Dal Pensiero alla Penna

La perseveranza esemplare contro il tempo.

Un giorno la paura bussò alla porta, il coraggio si alzò e andò ad aprire, ma non c'era più nessuno. Goethe

Mys di Taranto era un pugile.

Una faccia piena di pugni e di sogni infranti su ferite ed ematomi, un corpo che non aveva mai smesso di allenarsi con costanza nonostante le ripetute sconfitte.

La “nobile arte” del pugilato era per e solo per famiglie aristocratiche che potevano permettersi di praticare uno sport duraturo nel tempo ed assolutamente insoddisfacente.

Per i Greci la parola vittoria era l’unica cosa importante e Mys era un perdente.

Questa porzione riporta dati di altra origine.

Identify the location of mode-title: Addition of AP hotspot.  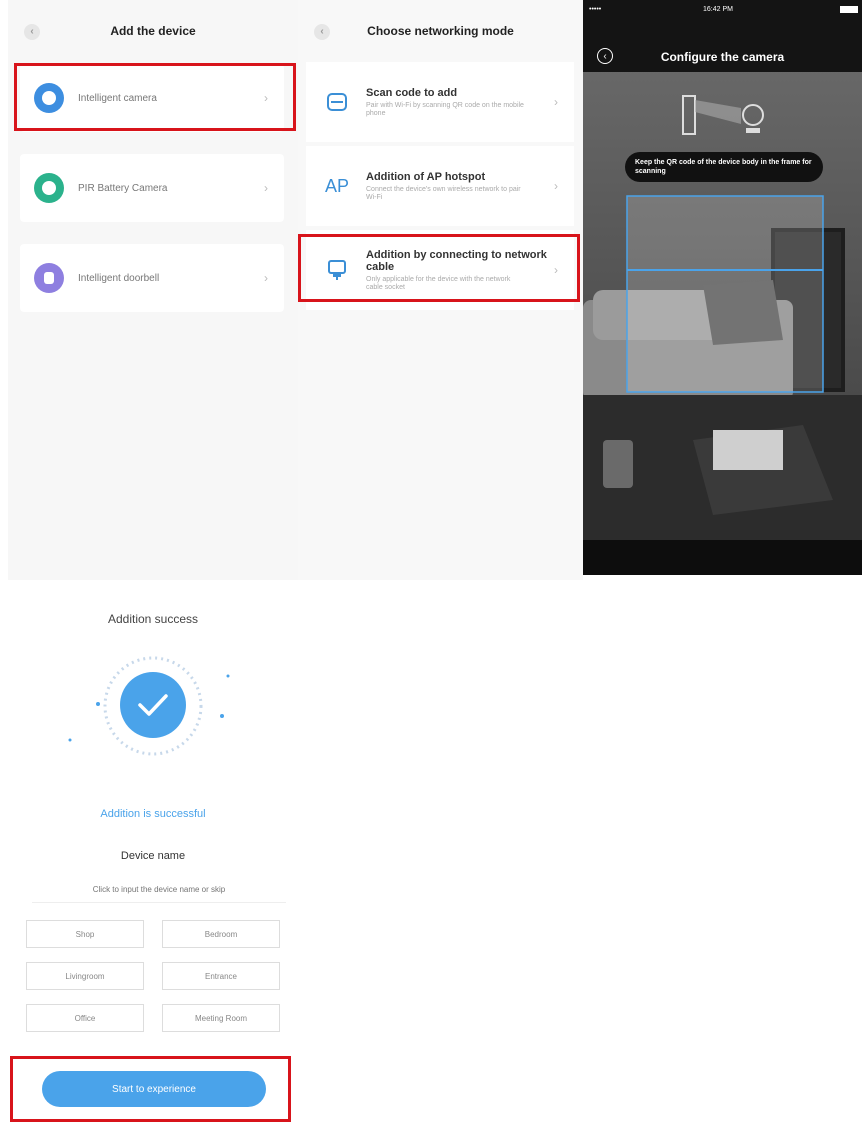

Come tale si presenta alle Olimpiadi del 336 a.c. senza alcuna speranza e disilluso, ma alla conclusione dell’ennesimo incontro Mys volge lo sguardo verso i giudici per leggere il labiale inerente al verdetto visto che il suo udito era compromesso dai duri colpi infertigli durante le molteplici competizioni e capii le parole mai pronunciate prima per lui: vittorioso.

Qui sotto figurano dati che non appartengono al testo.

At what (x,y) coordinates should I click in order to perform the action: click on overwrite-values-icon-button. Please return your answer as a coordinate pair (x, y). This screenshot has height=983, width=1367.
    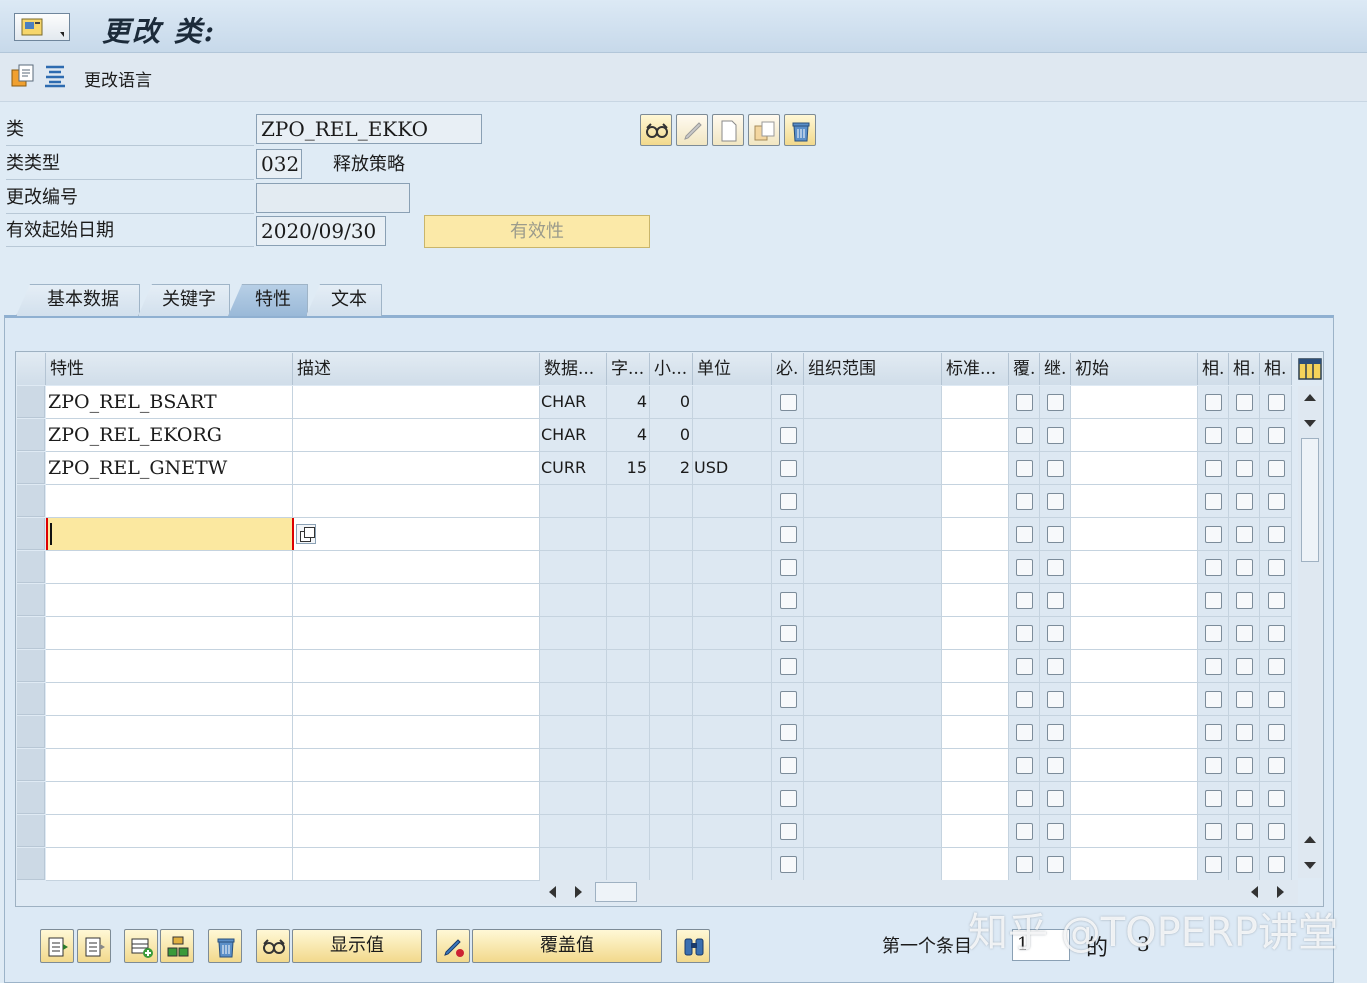
    Looking at the image, I should click on (453, 946).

Mys ha quarant’anni quando vince le Olimpiadi.

Da allora l’espressione “Fare come Mys a Olimpia” significa “arrivare al successo quando ormai è dato per impossibile”. Non è il risultato finale che ha reso grande l’atleta, ma il suo indubbio valore e la sua costanza.

Una storia quasi magica giunta fino a noi grazie alla statua bronzea del pugile che è conservata al museo nazionale romano di Roma,  nota anche come Pugile delle Terme di Caracalla. Un’opera di Lisippo che attraverso millenni ci dona la bellezza di un’emozione che coinvolge ogni nostra più nascosta sillaba.  Ogni parola non è mai abbastanza se si è grandi, se si è sconsolati e si lotta per non cadere. E questo mi ha dato modo di riannodare i capi di una matassa fino ad oggi.

Non sono in condizione di prevedere ciò che accadrà, se la resilienza nostra, il mutuo soccorso e conforto, il senso di essere uniti e legati da un bene comune che avvicina il nostro piccolo mondo al piccolo mondo del vicino darà vita ad un modo di essere più generoso e solidale, sempre. Resistenza che suggerisce, neanche velatamente, di dare valore al tempo che scorre inesorabile ed all’ascolto più che al silenzio.

Quando usciremo da questa situazione di buio saremo altri individui più ricchi di valori avendo prestato attenzione a ciò che realmente conta e non quello che conta per noi singolarmente. Tutto sta mutando e ci ritroviamo ad essere apprendisti di vita nella nostra vita, in balia di un’inquietudine che evoca notti laceranti del passato. Noi tutti siamo un momento storico, sicuramente, temporaneo, destinato a passare che nella sua tragicità ci dona la possibilità di proteggere il prossimo e di salvare vite.

La radice dell’esistenza è nelle nostre mani.